The add_tar_entry() function

Header analysis is done by the add_tar_entry() function. If this looks a little bit familiar it's because the code is based on the pathwalk() function from the RAM-disk resource manager, with logic added to process the tar file header.

static int
add_tar_entry (cfs_attr_t *a, off_t off, ustar_t *t, char *tarfile)
{
  des_t   output [_POSIX_PATH_MAX];
  int     nels;
  char    *p;
  int     i;
  int     mode;

  // 1) first entry is the mount point
  output [0].attr = a;
  output [0].name = NULL;

  // 2) break apart the pathname at the slashes
  nels = 1;
  for (p = strtok (t -> name, "/"); p; p = strtok (NULL, "/"), nels++) {
    if (nels >= _POSIX_PATH_MAX) {
      return (E2BIG);
    }
    output [nels].name = p;
    output [nels].attr = NULL;
  }

  // 3) analyze each pathname component
  for (i = 1; i < nels; i++) {

    // 4) sanity check
    if (!S_ISDIR (output [i - 1].attr -> attr.mode)) {
      return (ENOTDIR);       // effectively an internal error
    }

    // 5) check to see if the element exists...
    if (!(output [i].attr = search_dir (output [i].name,
                                        output [i-1].attr))) {
      mode = parse_mode (t);

      // 6) intermediate directory needs to be created...
      if (S_ISDIR (mode) || (i + 1 < nels)) {
        output [i].attr = cfs_a_mkdir (output [i - 1].attr,
                                       output [i].name, NULL);
        tar_to_attr (t, &output [i].attr -> attr);
        // kludge for implied "directories"
        if (S_ISREG (output [i].attr -> attr.mode)) {
          output [i].attr -> attr.mode =
            (output [i].attr -> attr.mode & ~S_IFREG) | S_IFDIR;
        }

      // 7) add a regular file
      } else if (S_ISREG (mode)) {
        output [i].attr = cfs_a_mkfile (output [i - 1].attr,
                                        output [i].name, NULL);
        tar_to_attr (t, &output [i].attr -> attr);
        output [i].attr -> nels = output [i].attr -> nalloc = 1;
        output [i].attr -> type.vfile.name = tarfile;
        output [i].attr -> type.vfile.off = off;

      // 8) add a symlink
      } else if (S_ISLNK (mode)) {
        output [i].attr = cfs_a_mksymlink (output [i - 1].attr,
                                           output [i].name, NULL);
        tar_to_attr (t, &output [i].attr -> attr);
        output [i].attr -> type.symlinkdata = strdup (t -> linkname);
        output [i].attr -> attr.nbytes = strlen (t -> linkname);

      } else {
        // code prints an error message here...
        return (EBADF);         // effectively an internal error
      }
    }
  }

  return (EOK);
}

The code walkthrough is:

Just as in the RAM disk's pathwalk(), the first entry in the output array is the mount point.
And, just as in the RAM disk's pathwalk(), we break apart the pathname at the / delimiters.
Then we use the for loop to analyze each and every pathname component.
This step is a basic sanity check — we're assuming that the .tar file came from a normal, sane, and self-consistent filesystem.

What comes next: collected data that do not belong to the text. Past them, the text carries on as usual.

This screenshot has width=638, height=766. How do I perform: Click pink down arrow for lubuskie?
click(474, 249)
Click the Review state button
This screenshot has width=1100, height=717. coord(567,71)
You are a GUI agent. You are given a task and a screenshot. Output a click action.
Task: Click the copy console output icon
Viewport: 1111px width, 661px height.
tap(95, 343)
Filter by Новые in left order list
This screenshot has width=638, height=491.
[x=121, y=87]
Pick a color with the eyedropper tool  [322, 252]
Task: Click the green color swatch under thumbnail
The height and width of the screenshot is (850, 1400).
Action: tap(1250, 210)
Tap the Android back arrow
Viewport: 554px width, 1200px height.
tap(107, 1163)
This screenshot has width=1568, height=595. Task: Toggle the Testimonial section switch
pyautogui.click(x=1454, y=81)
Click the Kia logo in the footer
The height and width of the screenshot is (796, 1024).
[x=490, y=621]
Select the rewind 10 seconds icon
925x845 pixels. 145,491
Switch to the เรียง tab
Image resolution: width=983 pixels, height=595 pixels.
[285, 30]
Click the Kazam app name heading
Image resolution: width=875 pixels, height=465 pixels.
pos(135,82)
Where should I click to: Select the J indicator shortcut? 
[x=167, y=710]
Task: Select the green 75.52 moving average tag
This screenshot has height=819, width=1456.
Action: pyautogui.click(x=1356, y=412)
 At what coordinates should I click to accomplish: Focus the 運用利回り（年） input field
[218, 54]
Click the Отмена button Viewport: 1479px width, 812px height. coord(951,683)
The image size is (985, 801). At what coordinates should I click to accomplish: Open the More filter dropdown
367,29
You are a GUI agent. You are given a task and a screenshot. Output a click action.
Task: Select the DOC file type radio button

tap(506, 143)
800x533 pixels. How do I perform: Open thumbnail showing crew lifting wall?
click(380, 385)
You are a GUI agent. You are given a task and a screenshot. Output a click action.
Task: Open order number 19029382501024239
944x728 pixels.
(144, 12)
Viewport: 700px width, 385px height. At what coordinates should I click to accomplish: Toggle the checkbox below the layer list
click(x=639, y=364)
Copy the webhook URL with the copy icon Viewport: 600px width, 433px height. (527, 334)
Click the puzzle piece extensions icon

If that's the case, then the parent of an entry will always be a directory; this check ensures that that's the case. (It's a small leftover from pathwalk().)
Next we need to see if the component exists. Just as in pathwalk(), we need to be able to verify that each component in the pathname exists, not only for sanity reasons, but also for implied intermediate directories.
In this case, the component does not exist, and yet there are further pathname components after it! This is the case of the implied intermediate directory; we simply create an intermediate directory and “pretend” that everything is just fine.
In this case, the component does not exist, and it's a regular file. We just go ahead and create the regular file. Note that we don't check to see if there are any components following this regular file, for two reasons. In a sane, consistent filesystem, this wouldn't happen anyway (so we're really not expecting this case in the .tar file). More importantly, that error will be caught in step 4 above, when we go to process the next entry and discover that its parent isn't a directory.
In this case, we create a symbolic link.

The io_read() function and related utilities

The .tar filesystem's io_read() is the standard one that we've seen in the RAM disk — it decides if the request is for a file or a directory, and calls the appropriate function.

The .tar filesystem's tarfs_io_read_dir() is the exact same thing as the RAM disk version — after all, the directory entry structures in the extended attributes structure are identical.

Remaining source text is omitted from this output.